QUOTED TEXT

"""

Court of Appeals of Connecticut

March 12, 2019

THE BANK OF NEW YORK MELLON, TRUSTEE
v.
WILLIAM J. RUTTKAMP ET AL.

          Argued December 11, 2018

         Procedural History

         Action to foreclose a mortgage on certain real property owned by the named defendant et al., and for other relief, brought to the Superior Court in the judicial district of Middlesex, where the named defendant was defaulted for failure to plead; thereafter, the defendant HOP Energy, LLC, was defaulted for failure to disclose a defense; subsequently, the court, Morgan, J., dismissed the action for lack of subject matter jurisdiction; thereafter, the court granted the plaintiff's motion to open the judgment; subsequently, the defendant Shlomit Ruttkamp filed a counterclaim; thereafter, the court, Domnarski, J., granted the plaintiff's motion for summary judgment as to the defendant Shlomit Ruttkamp's counterclaim; subsequently, the court, Aurigemma, J., granted the plaintiff's motion for summary judgment as to liability; thereafter, the court, Aurigemma, J., granted the plaintiff's motion for a judgment of strict foreclosure and rendered judgment thereon, from which the defendant Shlomit Ruttkamp appealed to this court. Affirmed.

          John R. Williams, for the appellant (defendant

          Shlomit Ruttkamp). Benjamin T. Staskiewicz, for the appellee (plaintiff).

          Lavine, Alvord and Moll, Js.

          OPINION

          MOLL, J.

         The defendant, Shlomit Ruttkamp, [1] appeals from the judgment of strict foreclosure rendered by the trial court in favor of the plaintiff and counterclaim defendant, The Bank of New York Mellon formerly known as The Bank of New York, as Trustee on Behalf of CIT Mortgage Loan Trust 2007-1. On appeal, the defendant claims that the trial court (1) lacked subject matter jurisdiction because of the plaintiff's alleged lack of standing and (2) improperly rendered summary judgment in favor of the plaintiff on the defendant's counterclaim, which alleged that the plaintiff wrongfully failed to release the notice of lis pendens it had recorded on the land records of the subject property. We affirm the judgment of strict foreclosure.

         The following facts and procedural history are relevant to this appeal. On December 14, 2006, William J. Ruttkamp executed a promissory note, pursuant to which he promised to pay to the order of Accredited Home Lenders, Inc. (Accredited), the principal sum of $333, 000. The note was secured by a mortgage, executed by William J. Ruttkamp and the defendant, on real property located at 510 McVeagh Road in Westbrook, in favor of Mortgage Electronic Registration, Inc., as nominee for Accredited. The note and mortgage were ultimately assigned to the plaintiff by virtue of an assignment dated December 30, 2009, and recorded on January 12, 2010. Beginning on August 1, 2009, and every month thereafter, William J. Ruttkamp failed to make monthly payments due pursuant to the note. As a result, the plaintiff commenced this foreclosure action in February, 2010. The initial complaint alleged that the plaintiff was a Delaware corporation. On April 26, 2010, the defendant filed a motion to dismiss for lack of subject matter jurisdiction, claiming that the plaintiff brought the action in its trade name only. On November 8, 2010, the court denied the motion to dismiss, reasoning that there was no evidence before it that the plaintiff's name was a trade name.

"""

MATERIAL PROVIDED
"""

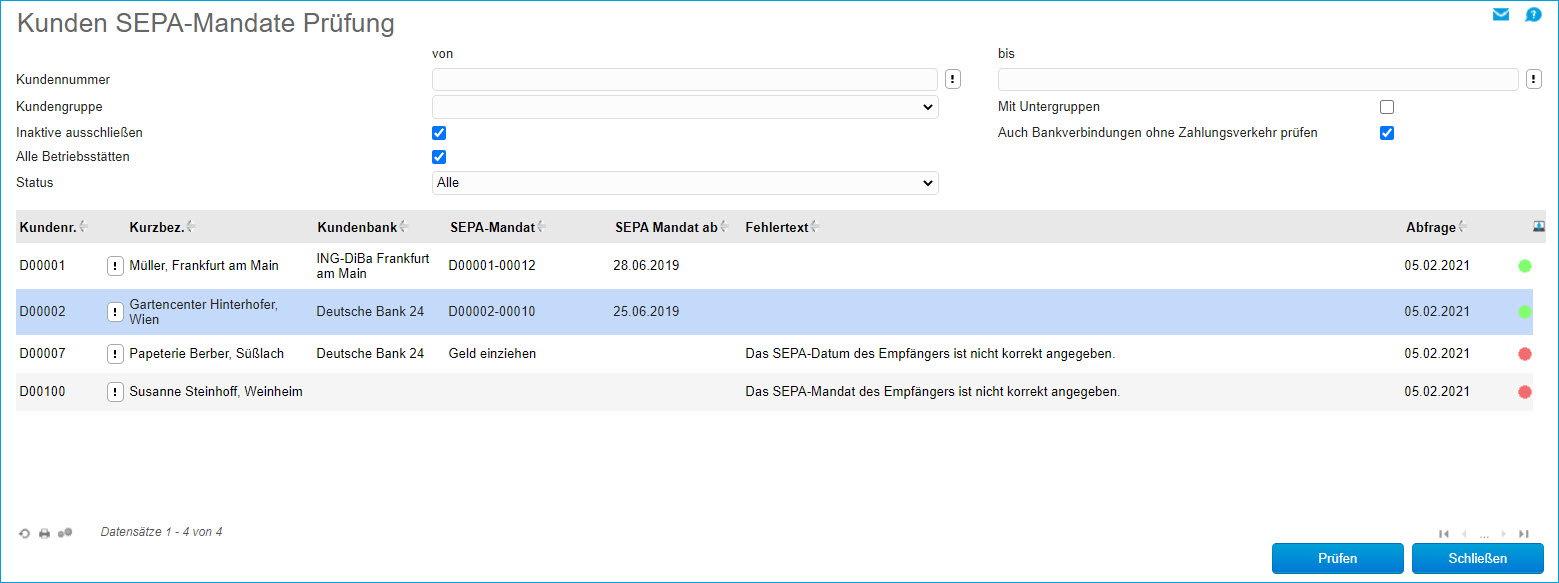Click the red status dot for D00007
The height and width of the screenshot is (583, 1559).
1525,354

"""

STATED TASK 1
Write out the stretch of the foreclosure opinion from "John R. Williams, for" through "and Moll, Js.", copying it word for word.
STATED TASK 2
According to the foreclosure opinion, where was the real property securing the mortgage located?

CORRECT OUTPUT 1
John R. Williams, for the appellant (defendant

          Shlomit Ruttkamp). Benjamin T. Staskiewicz, for the appellee (plaintiff).

          Lavine, Alvord and Moll, Js.

CORRECT OUTPUT 2
510 McVeagh Road in Westbrook